**Source extract:**
The decisions between Fourco and Pure Oil resulted in a judicial anomaly: a liberal choice of venue was available in actions involving ordinary federal litigation while antitrust actions, especially favored by the Congress, met with venue objections based on the Clayton Act itself, the very law which was passed to liberalize venue.

Quite aside from the unmistakable intention of Congress to favor antitrust litigants, the trilogy of Pure Oil, Fourco and Stonite point out unmistakably the direction we must take.

First. In Stonite, the question was, as here, whether § 1392(a) is applicable where a statute contains a special venue provision. In Fourco, the question was, as in Pure Oil, whether the definition of corporate residence in § 1391(c) should be applied to a special venue statute. And in Fourco, Mr. Justice Whittaker stated that the question presented there was "not legally distinguishable" from that presented in Stonite. If this is so, and it certainly is, the question presented here is "not legally distinguishable" from that presented in Pure Oil. Stonite and Fourco were distinguished in Pure Oil for reasons uniquely appropriate to patent infringement cases. No such grounds are present here. This case remains "not legally distinguishable" from Pure Oil and the conclusion must be the same.

**Task requirements:**
[a] Retype everything in the passage on antitrust venue from "First. In Stonite, the" down to "be the same.".
[b] Echo the whole listing below line for line, leaving out the pictures.

**Word and item location data:**
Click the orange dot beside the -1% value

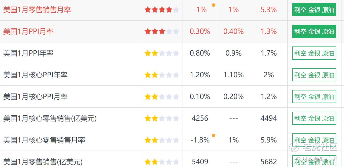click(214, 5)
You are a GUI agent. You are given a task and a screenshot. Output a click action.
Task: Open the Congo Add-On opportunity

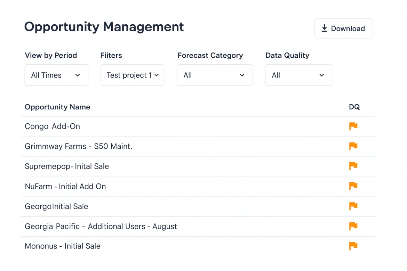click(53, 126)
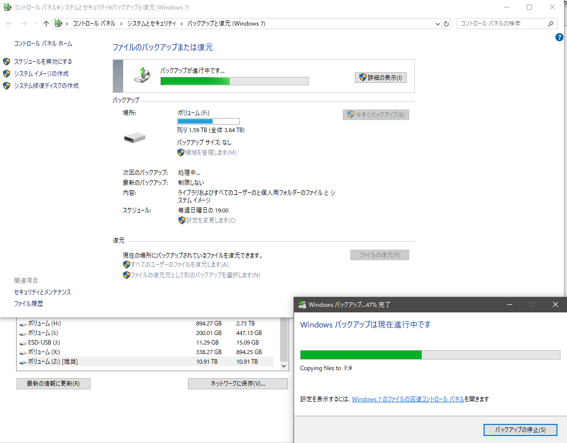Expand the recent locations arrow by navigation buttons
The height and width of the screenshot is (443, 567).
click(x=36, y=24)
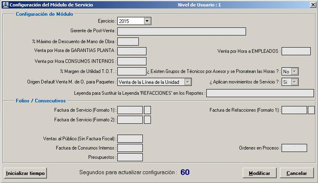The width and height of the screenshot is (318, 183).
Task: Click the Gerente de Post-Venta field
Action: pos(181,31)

**Exercise answers:**
[a]
First. In Stonite, the question was, as here, whether § 1392(a) is applicable where a statute contains a special venue provision. In Fourco, the question was, as in Pure Oil, whether the definition of corporate residence in § 1391(c) should be applied to a special venue statute. And in Fourco, Mr. Justice Whittaker stated that the question presented there was "not legally distinguishable" from that presented in Stonite. If this is so, and it certainly is, the question presented here is "not legally distinguishable" from that presented in Pure Oil. Stonite and Fourco were distinguished in Pure Oil for reasons uniquely appropriate to patent infringement cases. No such grounds are present here. This case remains "not legally distinguishable" from Pure Oil and the conclusion must be the same.

[b]
Click the orange dot beside the -1% value

click(214, 5)
You are a GUI agent. You are given a task and a screenshot. Output a click action.
Task: Open the Congo Add-On opportunity

click(53, 126)
Expand the recent locations arrow by navigation buttons
The height and width of the screenshot is (443, 567).
click(x=36, y=24)
The width and height of the screenshot is (318, 183).
Task: Click the Gerente de Post-Venta field
Action: pos(181,31)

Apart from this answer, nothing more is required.